* Problem to work on:
Rewrite the entries starting with the line that contains "Task: Open the Source Control view" and going on through the line that contains "click(962, 724)" as a two-column CSV with the header instruction,location. Give one row per entry, putting its text and its answer each in a quoted field and turning any line breaks into spaces.
┄┄┄┄┄┄┄┄┄┄┄┄┄┄┄┄┄┄┄┄
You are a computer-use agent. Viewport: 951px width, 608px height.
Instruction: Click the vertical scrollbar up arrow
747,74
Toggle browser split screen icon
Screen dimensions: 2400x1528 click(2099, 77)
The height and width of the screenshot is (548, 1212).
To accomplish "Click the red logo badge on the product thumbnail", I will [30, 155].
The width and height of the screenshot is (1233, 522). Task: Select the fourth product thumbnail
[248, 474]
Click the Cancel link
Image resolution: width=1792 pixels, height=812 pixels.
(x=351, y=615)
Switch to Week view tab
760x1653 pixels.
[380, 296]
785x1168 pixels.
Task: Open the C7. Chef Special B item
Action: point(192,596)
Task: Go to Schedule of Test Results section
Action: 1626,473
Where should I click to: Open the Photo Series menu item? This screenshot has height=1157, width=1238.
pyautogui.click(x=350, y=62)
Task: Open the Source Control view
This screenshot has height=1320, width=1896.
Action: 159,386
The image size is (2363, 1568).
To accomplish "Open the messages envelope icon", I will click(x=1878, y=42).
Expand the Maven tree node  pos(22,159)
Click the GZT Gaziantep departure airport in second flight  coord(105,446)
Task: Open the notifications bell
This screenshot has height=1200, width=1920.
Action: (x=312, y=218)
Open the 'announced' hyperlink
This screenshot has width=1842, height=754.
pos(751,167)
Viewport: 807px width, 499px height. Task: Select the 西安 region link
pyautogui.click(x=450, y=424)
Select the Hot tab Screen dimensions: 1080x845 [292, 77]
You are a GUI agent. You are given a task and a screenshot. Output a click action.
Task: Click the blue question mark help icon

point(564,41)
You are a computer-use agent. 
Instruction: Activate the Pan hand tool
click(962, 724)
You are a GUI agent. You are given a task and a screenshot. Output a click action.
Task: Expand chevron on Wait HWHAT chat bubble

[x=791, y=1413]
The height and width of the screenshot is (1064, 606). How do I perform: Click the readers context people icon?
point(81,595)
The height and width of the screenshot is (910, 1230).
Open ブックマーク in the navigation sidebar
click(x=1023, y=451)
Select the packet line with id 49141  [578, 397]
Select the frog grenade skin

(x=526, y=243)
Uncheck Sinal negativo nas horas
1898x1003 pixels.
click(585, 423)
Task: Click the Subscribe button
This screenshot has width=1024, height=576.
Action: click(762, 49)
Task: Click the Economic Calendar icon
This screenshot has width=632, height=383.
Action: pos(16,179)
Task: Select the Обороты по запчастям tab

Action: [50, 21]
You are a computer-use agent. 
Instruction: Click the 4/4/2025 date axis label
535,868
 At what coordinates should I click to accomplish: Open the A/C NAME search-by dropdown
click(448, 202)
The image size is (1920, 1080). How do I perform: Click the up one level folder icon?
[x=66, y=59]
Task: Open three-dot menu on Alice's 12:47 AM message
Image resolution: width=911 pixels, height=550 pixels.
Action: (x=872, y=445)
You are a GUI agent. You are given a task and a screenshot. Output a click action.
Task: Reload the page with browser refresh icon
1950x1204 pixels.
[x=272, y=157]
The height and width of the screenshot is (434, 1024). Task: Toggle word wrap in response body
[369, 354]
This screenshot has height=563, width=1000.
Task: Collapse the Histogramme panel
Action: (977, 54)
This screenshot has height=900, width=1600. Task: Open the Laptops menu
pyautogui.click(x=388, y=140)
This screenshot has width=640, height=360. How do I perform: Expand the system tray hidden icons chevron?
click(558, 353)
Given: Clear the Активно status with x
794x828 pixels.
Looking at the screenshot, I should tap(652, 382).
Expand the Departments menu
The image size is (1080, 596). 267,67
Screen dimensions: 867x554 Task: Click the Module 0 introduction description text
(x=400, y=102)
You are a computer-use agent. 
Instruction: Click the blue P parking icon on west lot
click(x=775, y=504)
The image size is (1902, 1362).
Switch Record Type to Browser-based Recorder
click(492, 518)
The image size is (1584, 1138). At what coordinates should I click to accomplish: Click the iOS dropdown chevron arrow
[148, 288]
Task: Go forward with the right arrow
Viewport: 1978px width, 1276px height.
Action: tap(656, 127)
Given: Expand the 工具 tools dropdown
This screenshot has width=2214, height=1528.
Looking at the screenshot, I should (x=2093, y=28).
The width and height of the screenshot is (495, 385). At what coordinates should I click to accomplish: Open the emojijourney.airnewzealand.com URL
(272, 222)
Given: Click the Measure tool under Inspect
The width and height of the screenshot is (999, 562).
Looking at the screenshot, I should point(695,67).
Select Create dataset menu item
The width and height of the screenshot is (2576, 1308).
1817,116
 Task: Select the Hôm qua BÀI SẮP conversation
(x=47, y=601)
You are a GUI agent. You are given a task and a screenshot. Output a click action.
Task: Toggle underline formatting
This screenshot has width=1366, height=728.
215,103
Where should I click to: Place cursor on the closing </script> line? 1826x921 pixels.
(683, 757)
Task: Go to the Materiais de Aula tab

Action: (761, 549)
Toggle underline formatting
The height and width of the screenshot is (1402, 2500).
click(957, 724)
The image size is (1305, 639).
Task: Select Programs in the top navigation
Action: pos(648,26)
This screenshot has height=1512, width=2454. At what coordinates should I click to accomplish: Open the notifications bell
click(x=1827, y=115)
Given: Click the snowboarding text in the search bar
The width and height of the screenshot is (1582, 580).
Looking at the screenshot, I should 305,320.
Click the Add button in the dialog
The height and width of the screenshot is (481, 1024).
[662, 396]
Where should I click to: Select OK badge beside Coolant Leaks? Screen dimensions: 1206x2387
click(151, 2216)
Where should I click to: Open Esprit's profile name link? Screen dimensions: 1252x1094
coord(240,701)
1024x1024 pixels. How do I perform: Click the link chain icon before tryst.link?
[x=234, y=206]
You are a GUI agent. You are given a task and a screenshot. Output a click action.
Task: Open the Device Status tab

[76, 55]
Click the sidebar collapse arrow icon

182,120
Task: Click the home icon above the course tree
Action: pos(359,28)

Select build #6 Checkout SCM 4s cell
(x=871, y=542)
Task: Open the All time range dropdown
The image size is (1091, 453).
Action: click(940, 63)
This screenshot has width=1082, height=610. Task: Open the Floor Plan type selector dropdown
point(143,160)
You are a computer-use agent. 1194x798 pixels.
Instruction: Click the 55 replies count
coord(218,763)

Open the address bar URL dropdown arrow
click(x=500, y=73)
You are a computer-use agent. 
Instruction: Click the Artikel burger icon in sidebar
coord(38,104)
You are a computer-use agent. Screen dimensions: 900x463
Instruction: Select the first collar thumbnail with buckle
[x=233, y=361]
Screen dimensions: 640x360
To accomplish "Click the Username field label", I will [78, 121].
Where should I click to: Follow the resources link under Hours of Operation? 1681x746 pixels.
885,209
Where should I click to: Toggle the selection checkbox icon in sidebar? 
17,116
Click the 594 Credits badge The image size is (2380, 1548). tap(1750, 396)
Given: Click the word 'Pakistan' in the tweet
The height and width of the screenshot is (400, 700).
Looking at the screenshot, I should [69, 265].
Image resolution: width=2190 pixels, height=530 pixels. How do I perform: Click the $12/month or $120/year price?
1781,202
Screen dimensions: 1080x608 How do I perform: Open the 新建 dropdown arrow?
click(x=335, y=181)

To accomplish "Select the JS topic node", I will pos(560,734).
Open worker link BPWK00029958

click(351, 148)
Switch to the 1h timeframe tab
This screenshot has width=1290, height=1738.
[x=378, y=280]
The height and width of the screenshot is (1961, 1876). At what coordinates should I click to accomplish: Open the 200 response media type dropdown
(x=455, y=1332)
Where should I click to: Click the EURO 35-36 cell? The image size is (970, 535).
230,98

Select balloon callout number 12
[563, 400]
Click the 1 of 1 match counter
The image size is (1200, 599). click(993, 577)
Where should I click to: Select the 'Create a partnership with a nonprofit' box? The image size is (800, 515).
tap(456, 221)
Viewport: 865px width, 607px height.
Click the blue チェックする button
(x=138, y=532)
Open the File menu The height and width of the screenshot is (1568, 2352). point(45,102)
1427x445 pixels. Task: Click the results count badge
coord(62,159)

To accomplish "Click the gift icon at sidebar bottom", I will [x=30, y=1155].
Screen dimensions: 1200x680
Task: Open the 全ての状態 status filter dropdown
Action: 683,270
┄┄┄┄┄┄┄┄┄┄┄┄┄┄┄┄┄┄┄┄
* Solution to this problem:
instruction,location
"Task: Open the Source Control view This screenshot has height=1320, width=1896.","Action: 159,386"
"The image size is (2363, 1568). To accomplish ""Open the messages envelope icon"",","I will click(x=1878, y=42)."
"Expand the Maven tree node","pos(22,159)"
"Click the GZT Gaziantep departure airport in second flight","coord(105,446)"
"Task: Open the notifications bell This screenshot has height=1200, width=1920.","Action: (x=312, y=218)"
"Open the 'announced' hyperlink This screenshot has width=1842, height=754.","pos(751,167)"
"Viewport: 807px width, 499px height. Task: Select the 西安 region link","pyautogui.click(x=450, y=424)"
"Select the Hot tab Screen dimensions: 1080x845","[292, 77]"
"You are a GUI agent. You are given a task and a screenshot. Output a click action. Task: Click the blue question mark help icon","point(564,41)"
"You are a computer-use agent. Instruction: Activate the Pan hand tool","click(962, 724)"